The variety of these solutions, and the pace with which they are being adopted, is increasing. Indeed, the English courts are starting to embrace the idea of good faith, bringing English law more in step with the laws of other developed jurisdictions.
What does good faith mean?
Unfortunately there remains some doubt. Some cases have described the duty to act in good faith as an obligation to observe reasonable commercial standards of fair dealing, others have addressed the notion of acting consistently with the justified expectations of the parties. Judges have also referred to acting within the spirit of the contract and working together / honestly endeavouring to achieve the stated purposes expressly linked to the duty. They have also emphasised the objective nature of the assessment of good faith in a number of cases, however, courts will take into account the context of the situation and relationship between the parties. A breach of an obligation of good faith is often evidenced by an act of bad faith.
So, this is all potentially quite unclear. While the courts have not reached consensus on a definition of good faith, good faith is clearly meaningful. Therefore, when and how those words are used requires careful consideration.
When does good faith arise for PE dealmakers?
Good faith obligations appear in many deal documents, for example binding offer letters may refer to parties working together in good faith to implement the deal in line with its terms, or to negotiate additional documents in good faith; shareholders’ agreements may contain general good faith obligations; and restrictive covenants may include an obligation on parties to negotiate in good faith to replace a provision found to be unenforceable.
Provisions in which parties have agreed, expressly, to act in good faith are sometimes used as a belt and braces approach to securing a positive contractual relationship. The consequences of inserting such a provision without carefully considering or limiting its impact might be drastic: quite what the obligation to act in good faith will mean will always remain uncertain unless tied to specific circumstances or outcomes.
The courts are also becoming increasingly comfortable with the idea of implying a duty of good faith in specific circumstances. This includes if the parties have a particularly close or long-term relationship, which could be the case in respect of co-investment or consortium arrangements with regular partners, or if their intentions obviously incorporated an expectation of good faith. A duty of good faith is frequently implied to constrain the exercise of discretion conferred on a party to a contract.
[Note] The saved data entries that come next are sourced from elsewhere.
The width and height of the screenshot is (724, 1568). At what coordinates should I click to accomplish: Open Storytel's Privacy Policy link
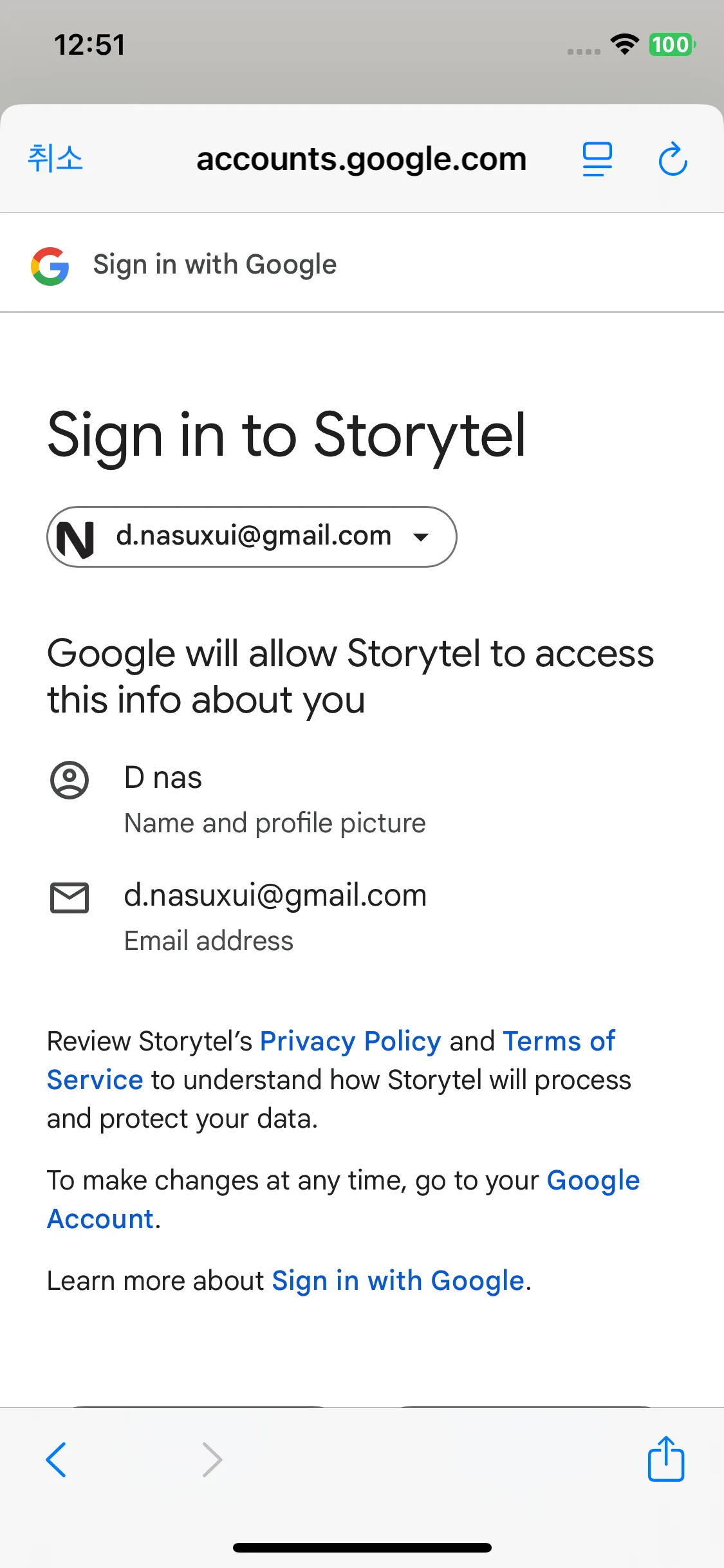point(350,1041)
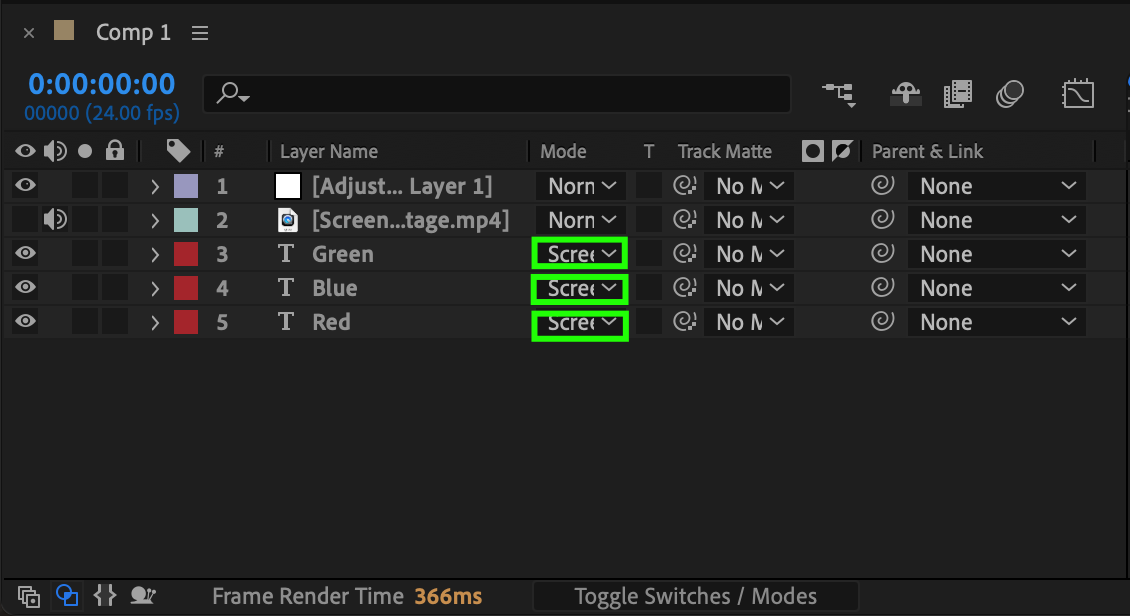Expand Layer Switches pane icon at bottom left
1130x616 pixels.
[29, 596]
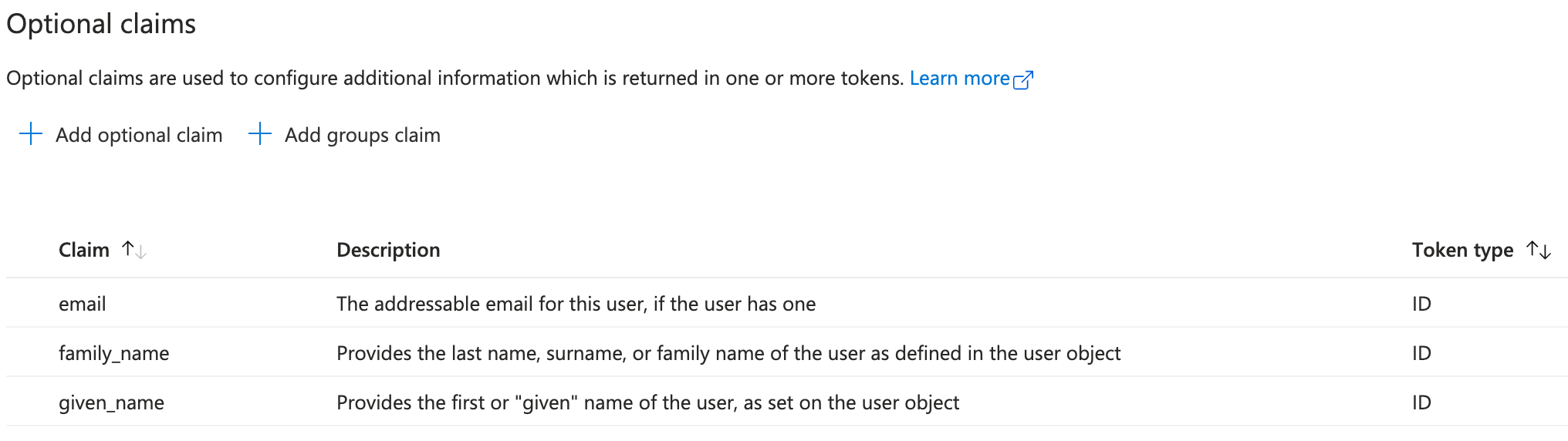Open the Learn more link

959,79
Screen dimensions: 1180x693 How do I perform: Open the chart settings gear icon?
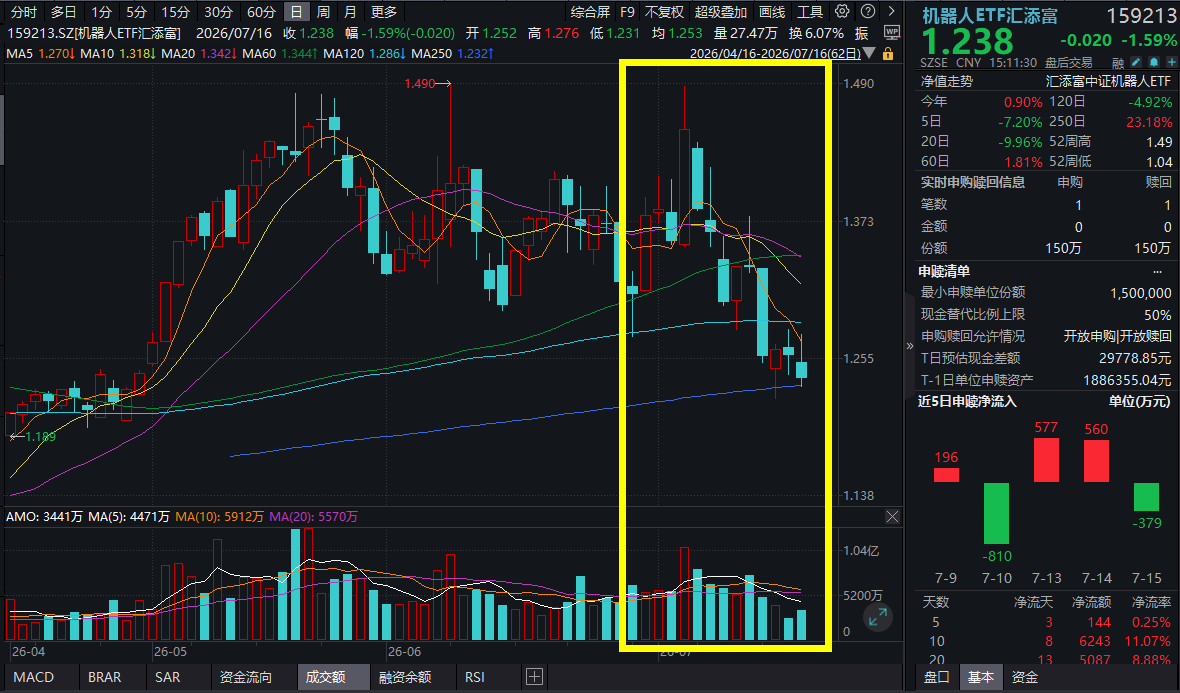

How does this impact PE transactions?
In our view, PE firms should exercise caution when entering into agreements that include broad good faith obligations. If these obligations cannot be avoided, a description of specific actions or outcomes should be provided to ensure the obligation is limited and a wider obligation to act in good faith does not arise. To avoid good faith obligations being implied, PE firms should consider whether their agreements might be construed as “relational agreements”, and then ensure that their advisers draft carefully in order to avoid such obligations arising by implication. PE dealmakers should also remember that any contractual discretion should be exercised reasonably and not arbitrarily, capriciously, or for an improper purpose.